The researchers use NSCL’s heavy ion beams to collide with target nuclei and look at the products that are created. “In particular what we’re looking at in our research group are neutron-rich nuclei” she says. This is of current interest in nuclear science “because the majority of known isotopes have more neutrons than protrons.” They study neutron-rich nuclei because they can learn about the properties of the nucleus and the forces that hold it together.
After running an experiment, Dr. Bickley’s team uses computers at NSCL to crunch the data gathered. She explains that the amount of data produced is relatively small and does not demand the HPCC for analysis.
Dr. Bickley and her colleagues have recently submitted a proposal for a grant to build a detector that will support her particular experimental needs. When asked if she herself will pick up a soldering gun, she laughs and says “You bet I will!”

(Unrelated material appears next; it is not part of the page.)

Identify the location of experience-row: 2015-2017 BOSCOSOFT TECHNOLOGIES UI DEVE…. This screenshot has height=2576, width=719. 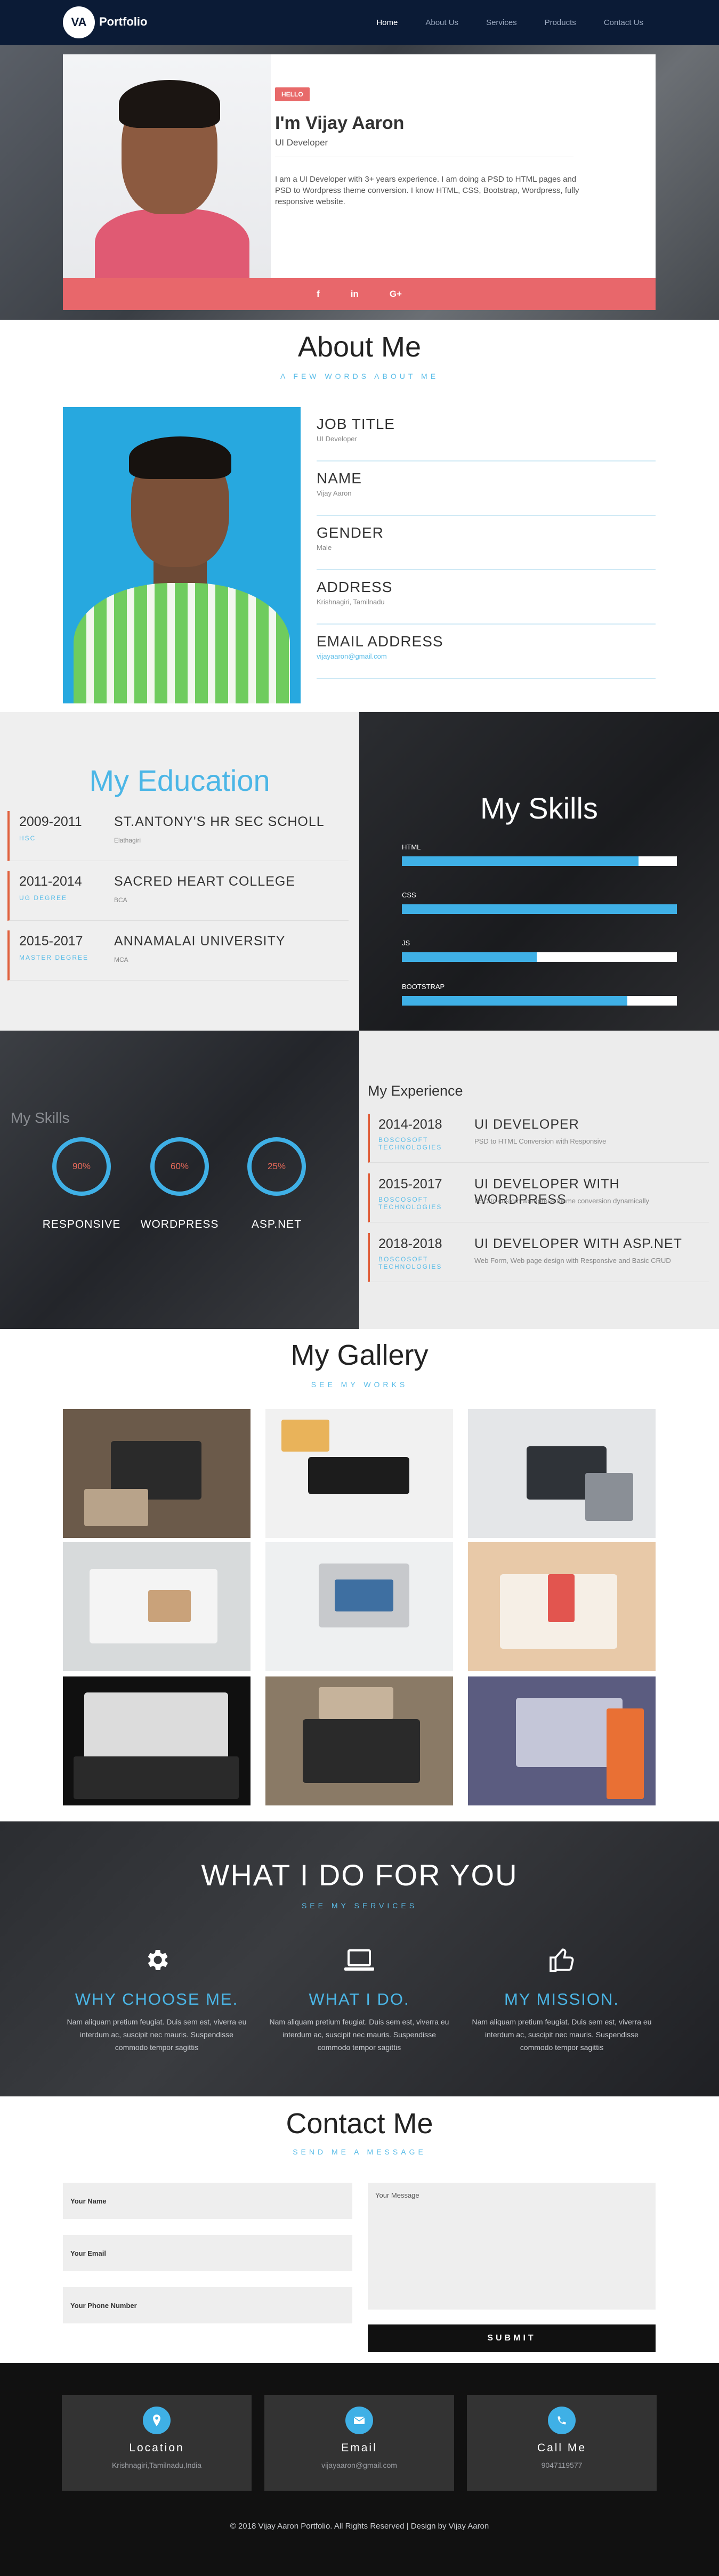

The beams available at NSCL are, in Dr. Bickley’s words, “world-unique.” Dr. Bickley explains that the people who do research at NSCL – MSU professors, graduate students, and visiting researchers – create an environment with great expertise in nuclear science. Approximately 10% of all nuclear science graduate students in the United States work with leading faculty in the field using the NSCL.
NSCL provides a unique platform for experimentation. The people at MSU and elsewhere who use the facility constitute a unique community of scientists. In turn, the computers of the HPCC offer many of these scientists the computational capacity essential to the complex calculations their research demands.
Dr. Bickley received her B.A. in Chemistry at Dartmouth College and her PhD in Nuclear Chemistry from the University of Maryland. Her research has led to presentations at national and international conferences, and publications in leading peer-reviewed journals.